Pour l’instant, la Russie hésite fortement à s’engager dans un processus juridique d’intégration du Donbass, elle digère encore sur la scène internationale la Crimée, elle apporte une « aide humanitaire » au Donbass – et en ce sens, elle ne l’abandonne pas. Cette hésitation est objectivement discutable, puisque de toute manière la situation internationale n’en serait pas aggravée, en tout cas pas pour cette raison, mais c’est le choix politique fait à ce jour par les élites dirigeantes. La Russie continue à soutenir le Donbass, à poser des pions : facilitation d’obtention de la nationalité russe, accords de reconnaissance des diplômes avec certains établissements supérieurs, etc. Et dans le combat diplomatique entre la Russie et le clan atlantiste (US /UE), la carte du Donbass est aussi une carte jouée : si vous poussez trop, on peut y penser … Ne serait-ce que pour cela, il serait surprenant que les États-Unis relancent un véritable conflit, avec tous les investissements que cela comporte, pour permettre à la Russie de ne plus avoir d’hésitation … En revanche faire couler les blessures, jusqu’à épuisement du patient, en alternant les phases de soin et d’écoulement, cette stratégie est prévue pour durer.N’oublions pas qu’aujourd’hui, aucun des conflits en cours n’arrive à être purgé, car des négociations politiques interviennent, suspendent, font durer, dès qu’une situation peut être militairement réglée. Il serait surprenant que le Donbass fasse exception. Quel acteur en jeu aurait le courage d’une volonté étatique ?
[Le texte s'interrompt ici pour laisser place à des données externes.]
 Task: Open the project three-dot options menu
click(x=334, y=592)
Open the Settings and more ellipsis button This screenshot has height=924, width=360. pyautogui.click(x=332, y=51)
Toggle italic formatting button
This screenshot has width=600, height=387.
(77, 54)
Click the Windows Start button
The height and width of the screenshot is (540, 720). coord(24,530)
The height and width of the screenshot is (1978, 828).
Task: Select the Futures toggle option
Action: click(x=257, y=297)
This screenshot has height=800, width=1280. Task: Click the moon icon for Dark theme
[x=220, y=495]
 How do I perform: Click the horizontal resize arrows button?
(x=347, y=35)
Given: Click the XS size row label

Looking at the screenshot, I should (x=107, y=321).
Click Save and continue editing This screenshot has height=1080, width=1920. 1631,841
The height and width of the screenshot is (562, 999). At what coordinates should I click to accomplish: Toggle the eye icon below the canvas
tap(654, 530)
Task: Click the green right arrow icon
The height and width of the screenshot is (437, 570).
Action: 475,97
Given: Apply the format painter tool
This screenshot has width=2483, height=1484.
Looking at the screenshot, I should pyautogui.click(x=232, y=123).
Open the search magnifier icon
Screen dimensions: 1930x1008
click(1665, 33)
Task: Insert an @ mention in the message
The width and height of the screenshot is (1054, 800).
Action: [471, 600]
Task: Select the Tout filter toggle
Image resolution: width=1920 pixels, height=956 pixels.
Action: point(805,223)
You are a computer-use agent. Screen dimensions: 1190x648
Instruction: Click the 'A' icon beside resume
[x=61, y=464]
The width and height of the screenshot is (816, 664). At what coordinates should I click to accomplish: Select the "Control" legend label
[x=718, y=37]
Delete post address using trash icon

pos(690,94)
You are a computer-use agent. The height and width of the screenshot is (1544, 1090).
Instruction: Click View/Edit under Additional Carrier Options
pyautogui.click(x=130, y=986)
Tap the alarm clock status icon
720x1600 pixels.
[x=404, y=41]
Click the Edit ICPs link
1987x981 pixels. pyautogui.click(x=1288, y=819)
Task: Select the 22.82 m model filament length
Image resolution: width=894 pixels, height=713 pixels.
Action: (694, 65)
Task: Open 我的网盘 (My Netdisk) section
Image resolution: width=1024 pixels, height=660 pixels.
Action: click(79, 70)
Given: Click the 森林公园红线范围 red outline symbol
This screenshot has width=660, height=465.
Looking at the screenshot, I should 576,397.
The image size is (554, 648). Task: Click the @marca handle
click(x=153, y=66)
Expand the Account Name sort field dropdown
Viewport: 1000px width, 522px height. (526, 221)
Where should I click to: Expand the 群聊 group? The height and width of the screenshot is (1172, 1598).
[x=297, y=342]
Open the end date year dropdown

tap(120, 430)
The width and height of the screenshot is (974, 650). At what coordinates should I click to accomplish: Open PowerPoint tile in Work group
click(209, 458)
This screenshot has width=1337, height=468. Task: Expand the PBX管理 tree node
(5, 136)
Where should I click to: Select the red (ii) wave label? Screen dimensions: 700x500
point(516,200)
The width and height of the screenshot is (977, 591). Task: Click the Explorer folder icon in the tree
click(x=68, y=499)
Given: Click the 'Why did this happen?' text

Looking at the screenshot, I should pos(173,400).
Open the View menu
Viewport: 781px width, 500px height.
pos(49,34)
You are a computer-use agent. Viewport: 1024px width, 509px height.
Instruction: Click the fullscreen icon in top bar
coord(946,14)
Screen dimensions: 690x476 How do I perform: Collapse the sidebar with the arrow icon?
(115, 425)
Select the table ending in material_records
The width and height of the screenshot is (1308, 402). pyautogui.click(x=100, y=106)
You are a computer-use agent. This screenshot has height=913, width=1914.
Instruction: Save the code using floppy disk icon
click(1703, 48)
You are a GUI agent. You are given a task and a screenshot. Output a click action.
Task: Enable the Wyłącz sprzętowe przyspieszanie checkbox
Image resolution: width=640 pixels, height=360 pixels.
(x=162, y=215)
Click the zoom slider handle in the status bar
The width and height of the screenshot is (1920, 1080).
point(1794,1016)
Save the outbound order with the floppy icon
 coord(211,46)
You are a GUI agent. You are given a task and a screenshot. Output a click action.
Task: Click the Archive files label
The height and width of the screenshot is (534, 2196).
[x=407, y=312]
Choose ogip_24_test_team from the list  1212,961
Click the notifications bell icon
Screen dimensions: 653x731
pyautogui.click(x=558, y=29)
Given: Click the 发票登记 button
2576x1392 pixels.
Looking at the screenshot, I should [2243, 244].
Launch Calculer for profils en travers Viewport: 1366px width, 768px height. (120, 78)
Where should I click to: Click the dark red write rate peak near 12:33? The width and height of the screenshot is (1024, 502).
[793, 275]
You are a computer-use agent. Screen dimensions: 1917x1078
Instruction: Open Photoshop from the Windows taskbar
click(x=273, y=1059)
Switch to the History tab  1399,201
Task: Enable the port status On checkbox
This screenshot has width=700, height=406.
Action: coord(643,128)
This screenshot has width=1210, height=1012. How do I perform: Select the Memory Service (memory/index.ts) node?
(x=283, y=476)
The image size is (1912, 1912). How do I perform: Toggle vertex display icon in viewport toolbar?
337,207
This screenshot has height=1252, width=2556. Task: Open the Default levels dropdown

C’est bien le deuxième cas, celui d’un dégel du conflit dans le but d’un discrédit insurmontable de la Russie, qu’il faut envisager aussi, surtout après l’intervention militaire aussi inattendue qu’efficace menée officiellement par l’Azerbaïdjan contre l’Arménie dans le Haut-Karabagh, qui a ramené la Turquie aux frontières de la Russie dans la région, Russie qui n’est pas intervenue contre cet étrange « ami » turc, membre de l’OTAN. Car si les États-Unis, avec le retour des démocrates, comprennent qu’il est temps d’attaquer la Russie frontalement, que le combat pour le monde global entre dans une phase finale, le Donbass est l’angle idéal d’attaque. Une force, contre laquelle il serait problématique pour la Russie d’intervenir, comme la Turquie agissant au nom de l’Azerbaïdjan, pourrait relancer le conflit dans le Donbass. Gelé, tant que cela est nécessaire, car dans le Haut-Karabagh, les morts étaient possibles, pas de journalistes, aucun problème sanitaire : c’était le moment de la guerre. Si la Russie n’intervient pas alors militairement pour sauver le Donbass, le pouvoir en place perd le soutien de la population et le pays risque le crash avec une très faible intervention extérieure.
Finalement pour quel combat les dirigeants de DNR se déclarent-ils prêts ? Celui qui est gelé, pas vraiment militaire mais avec des éléments armés, pas vraiment meurtriers mais avec des victimes, ce long combat qui rappelle les tranchées, mais avec une résurgence de vie, ce combat qui vide de sa substance toute vie qu’il faut gagner. Et vite. Ou le conflit décongelé, éclair, qui va mettre la Russie face à un choix stratégique qu’elle n’a pas vraiment envie de faire aujourd’hui.